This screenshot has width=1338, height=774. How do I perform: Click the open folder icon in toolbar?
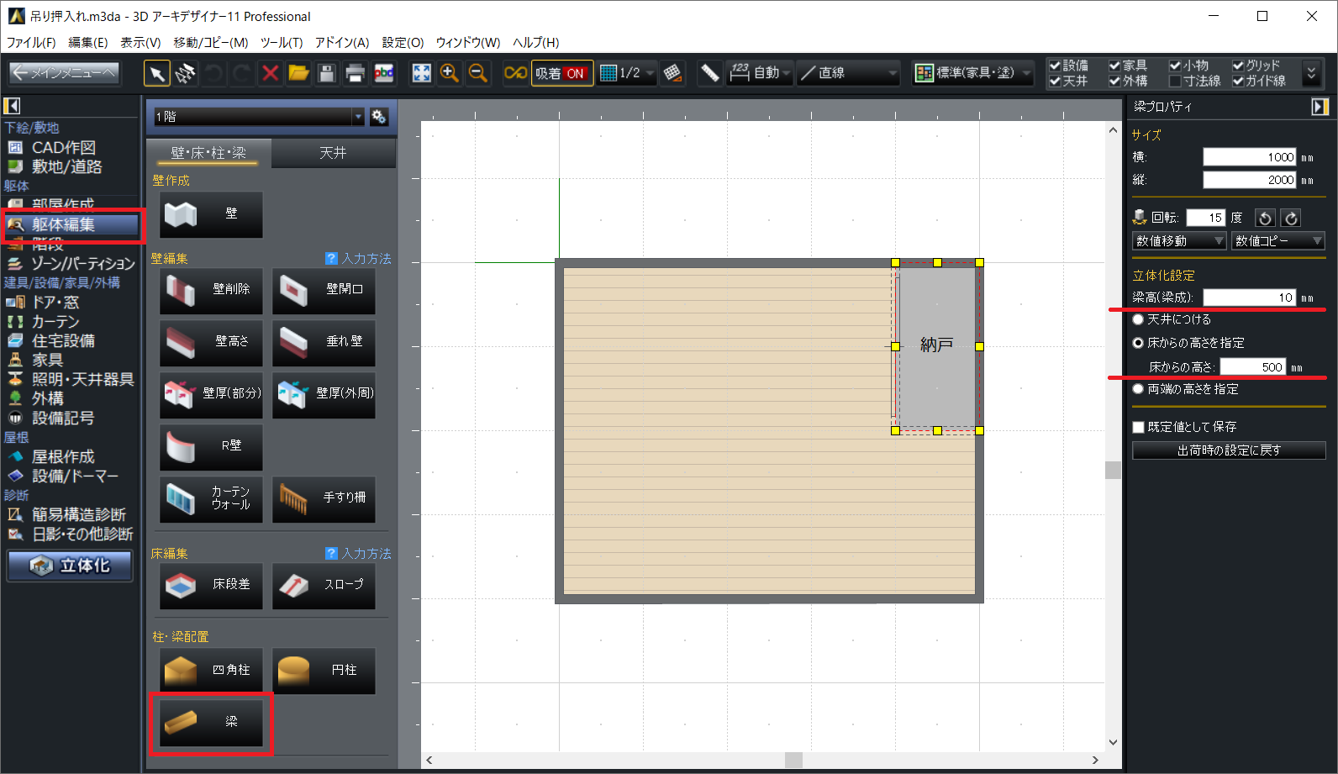pyautogui.click(x=298, y=74)
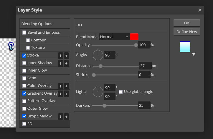This screenshot has width=213, height=139.
Task: Select Blending Options in the list
Action: [37, 24]
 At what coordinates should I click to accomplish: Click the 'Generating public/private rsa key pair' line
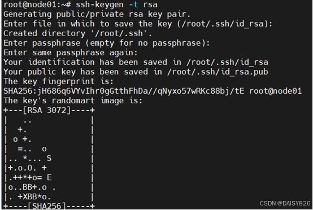coord(97,14)
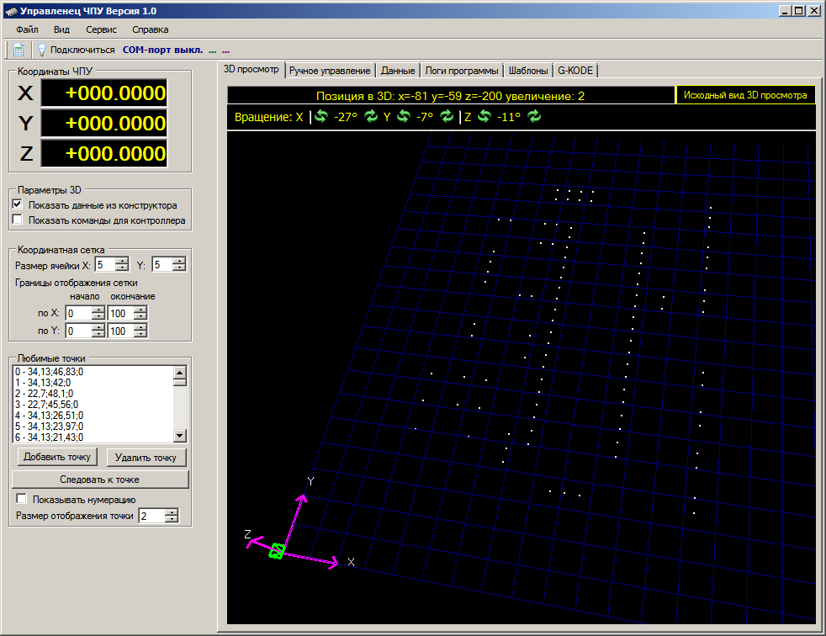The height and width of the screenshot is (636, 826).
Task: Rotate X axis clockwise
Action: click(x=371, y=117)
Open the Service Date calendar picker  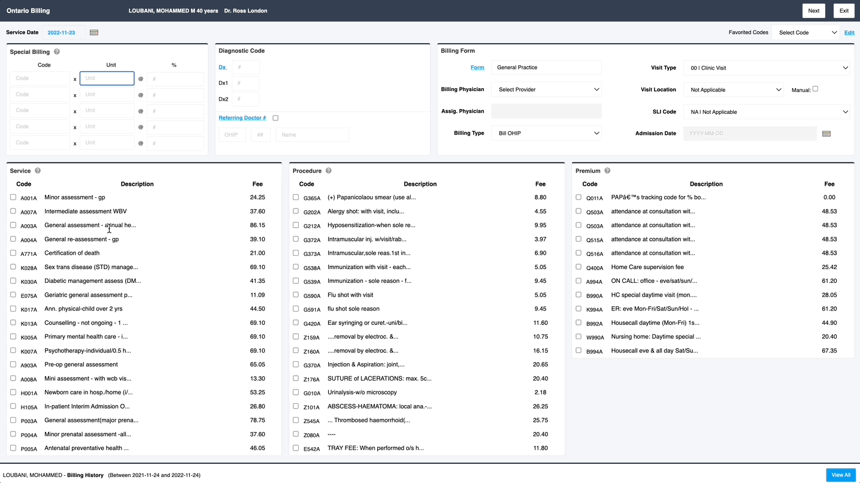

****************

Work item → Set the preceding data down again word for word, omitting images.

Task output →
This screenshot has width=1338, height=774. How do I perform: Click the open folder icon in toolbar?
pyautogui.click(x=298, y=74)
This screenshot has width=213, height=139.
Task: Select Blending Options in the list
Action: [37, 24]
 At what coordinates should I click to accomplish: Click the 'Generating public/private rsa key pair' line
coord(97,14)
The height and width of the screenshot is (636, 826).
Task: Rotate X axis clockwise
Action: click(x=371, y=117)
Open the Service Date calendar picker  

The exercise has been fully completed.